Mallace described her leadership style as “giraffe-like” with an emphasis on taking risks, seeing beyond the present and empathizing with the people in your life and community.

“It means being able to stick your neck out, embrace your uniqueness, be a visionary and have compassion and empathy for the people in your life and in your community,” she said.

Although Mallace compares her leadership style to a giraffe, she uses various stuffed animals to make her point.

“If there is something that needs to be said, she might toss an elephant to a person and say, ‘the elephant in the room is this …’ or she might toss a lion to someone and say ‘be brave,’” said Rich Barone, vice president of Cox Media Arizona, who described it as “Fran’s Zoo.” 

“I learned who I am as a human being and who I should be as a leader from Fran,” Barone said.

Mallace graduated from the Cronkite School in 1982.

She met her husband Michael, who also graduated from Cronkite and built a career in commercial radio. They raised their daughters, Jordie and Sydney, in Phoenix while establishing themselves in their careers.

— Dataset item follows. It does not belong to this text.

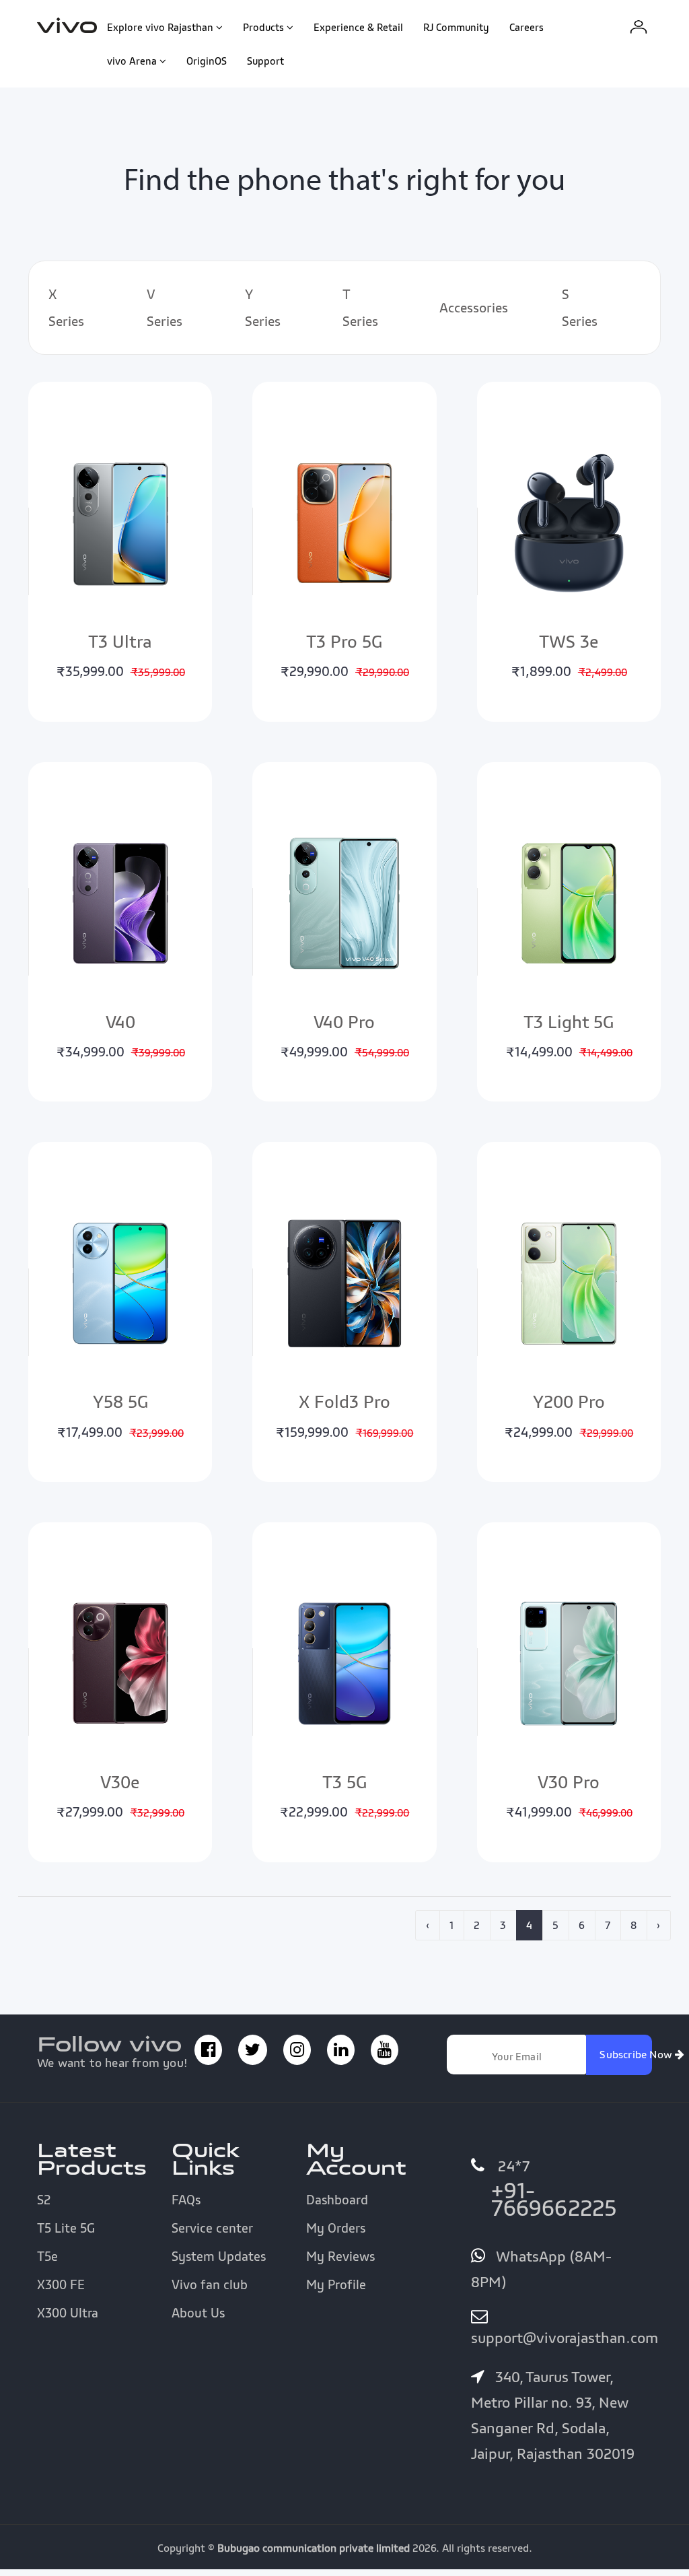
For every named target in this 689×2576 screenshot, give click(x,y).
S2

“Fran is always the first person to raise her hand and the last person to leave the room. She is there to help, coach, guide – be it at work or at an organization that she volunteers or serves on the board,” Michael Mallace said. “That also transcends to her personal life when it comes to friends and family. With Fran, everyone becomes part of the extended family.”

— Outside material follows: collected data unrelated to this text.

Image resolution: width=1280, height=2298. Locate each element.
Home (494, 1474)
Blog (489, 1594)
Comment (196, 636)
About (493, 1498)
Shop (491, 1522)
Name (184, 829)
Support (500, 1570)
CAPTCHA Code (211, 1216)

Fran Mallace has been influenced by a number of people in her career, from colleagues to family and friends, and even some of the children she’s met through the Make-A-Wish foundation.

Mallace reflected on a relationship she built with Hayes, a boy who helped her create a fundraising page for future children who are referred to Make-A-Wish.

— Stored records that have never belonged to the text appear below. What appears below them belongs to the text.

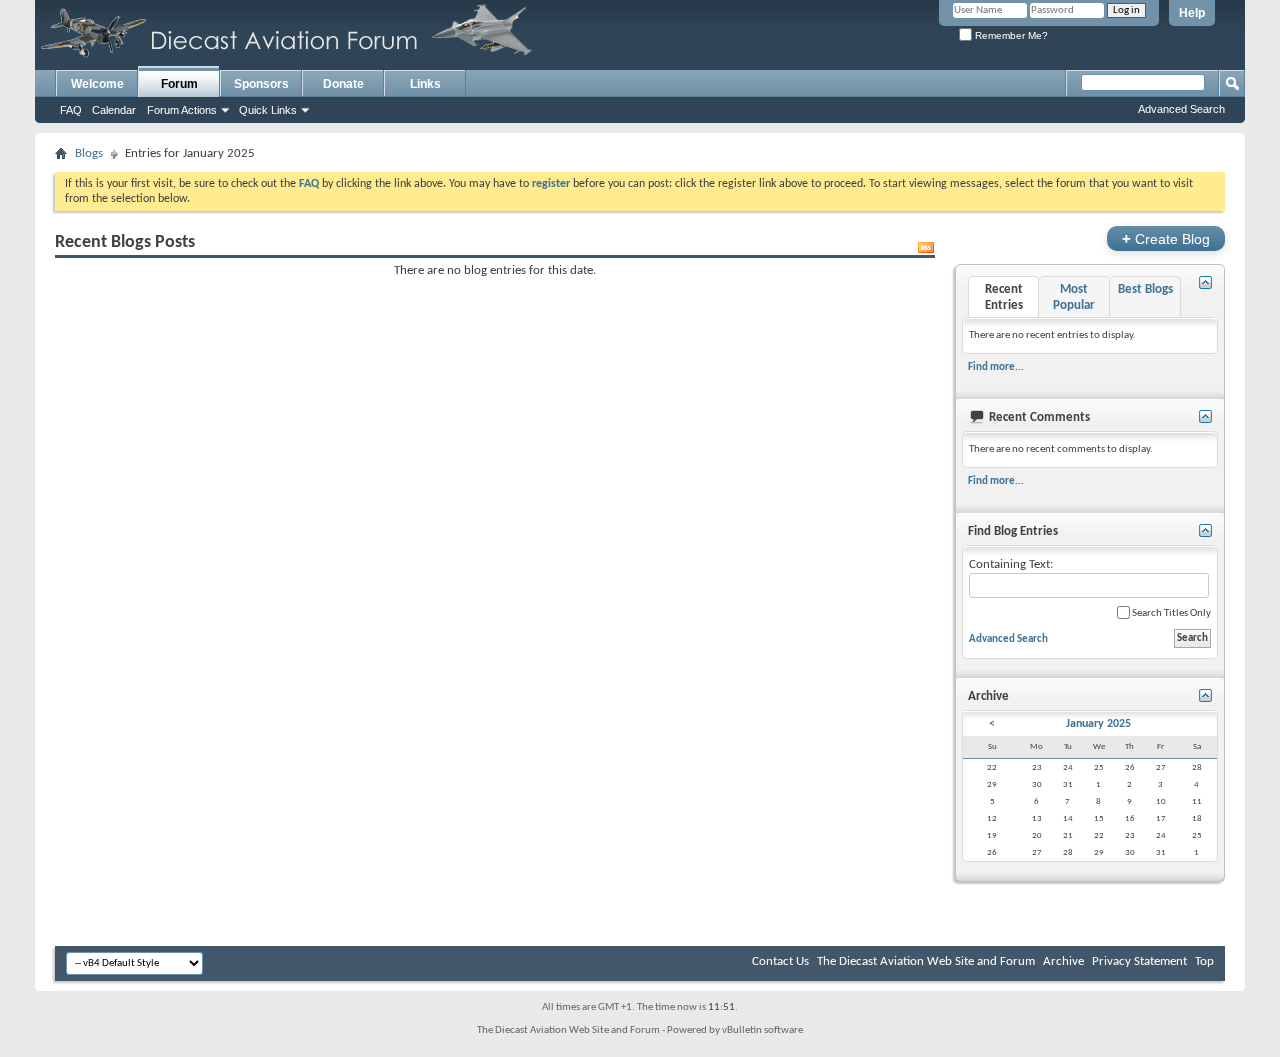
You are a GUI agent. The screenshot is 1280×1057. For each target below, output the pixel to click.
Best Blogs (1145, 289)
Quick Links (268, 110)
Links (425, 84)
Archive (1063, 961)
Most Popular (1074, 297)
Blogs (89, 153)
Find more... (996, 367)
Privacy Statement (1139, 961)
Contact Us (780, 961)
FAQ (71, 110)
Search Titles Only (1170, 613)
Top (1204, 961)
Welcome (97, 84)
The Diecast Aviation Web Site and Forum (926, 961)
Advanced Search (1181, 109)
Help (1192, 13)
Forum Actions (182, 110)
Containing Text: (1011, 564)
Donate (343, 84)
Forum (179, 84)
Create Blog (1166, 238)
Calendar (114, 110)
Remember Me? (1010, 35)
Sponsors (261, 84)
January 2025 (1098, 724)
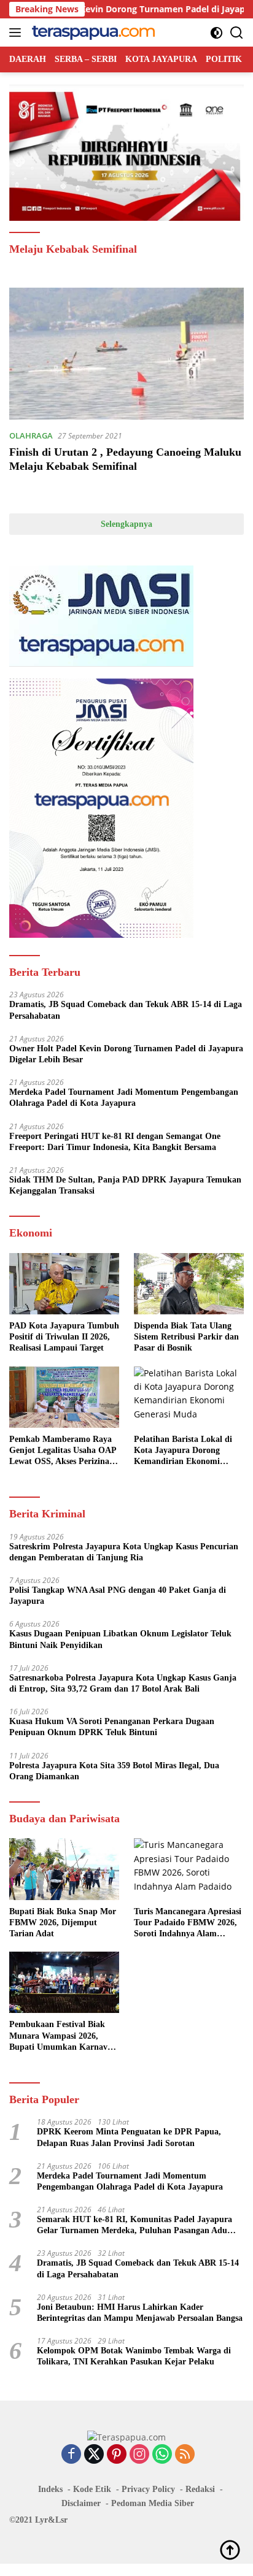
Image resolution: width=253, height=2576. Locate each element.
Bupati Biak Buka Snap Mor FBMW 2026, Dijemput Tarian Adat (62, 1922)
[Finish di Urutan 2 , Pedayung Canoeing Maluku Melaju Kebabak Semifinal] (126, 354)
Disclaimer (81, 2503)
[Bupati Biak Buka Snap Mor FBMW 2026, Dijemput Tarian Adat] (64, 1868)
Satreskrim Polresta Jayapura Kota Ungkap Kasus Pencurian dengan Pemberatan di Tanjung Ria (123, 1552)
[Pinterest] (116, 2455)
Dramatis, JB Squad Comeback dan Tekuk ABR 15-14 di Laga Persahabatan (125, 1010)
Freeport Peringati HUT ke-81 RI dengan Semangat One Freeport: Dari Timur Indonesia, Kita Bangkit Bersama (114, 1142)
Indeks (50, 2489)
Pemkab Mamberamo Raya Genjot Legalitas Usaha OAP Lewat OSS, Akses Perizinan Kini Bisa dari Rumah (62, 1451)
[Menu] (17, 32)
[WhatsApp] (162, 2455)
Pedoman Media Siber (152, 2503)
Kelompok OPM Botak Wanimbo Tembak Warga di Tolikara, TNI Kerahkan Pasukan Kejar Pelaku (134, 2356)
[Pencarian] (237, 33)
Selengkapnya (126, 524)
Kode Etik (92, 2489)
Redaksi (200, 2489)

“Hayes had leukemia as an eight-year-old, wished to go to Hawaii right before his 10th birthday and will be turning 18 this year. He continues to give back to Make-A-Wish by sharing his wish story and participating when asked. He was very inspirational and full of joy,” she said.

The lessons learned throughout her career and with her family have shaped her approach, which she will look to continue at Make-A-Wish Arizona.

“Transparency and vulnerability were two big lessons for me. Living my life with both so others can see how those two values are important to life personally and professionally,” she said. “Be true to yourself – never try to be someone else. There were defining moments throughout my career that taught me the importance of these two values and it is still ongoing.”

More about Fran Mallace

Born in Suffern, New York

Favorite Quote: “I’ve learned that people will forget what you said, people will forget what you did, but people will never forget how you made them feel” — Maya Angelou

Favorite Color: Pink

Favorite Food: Mediterranean, hummus

Favorite Movie: Charlie and the Chocolate Factory (original)

Favorite Book: Sarah’s Key and The Firm

Favorite Animal: Giraffe

One Wish: I would wish to spend the day with Martin Henderson, also known as Jack Sheridan, the lead on Virgin River (Netflix). Alexandra Breckenridge also known as Mel Monroe can join us too.

Fran’s Advice :

To @cronkite_asu students:

The most successful people I know have confidence and belief in their abilities and their value. I would tell our daughters and any of their friends to stay true to who they are while being curious and having fun along their journey.

To #cronkitenation alumni:

Giving of your time is just as important and more impactful than giving financially. Mentoring individuals and offering your skills and talents are meaningful and you get just as much out of it as they do. When I mentor someone, I always walk away with so much goodness from what I learned as part of the partnership.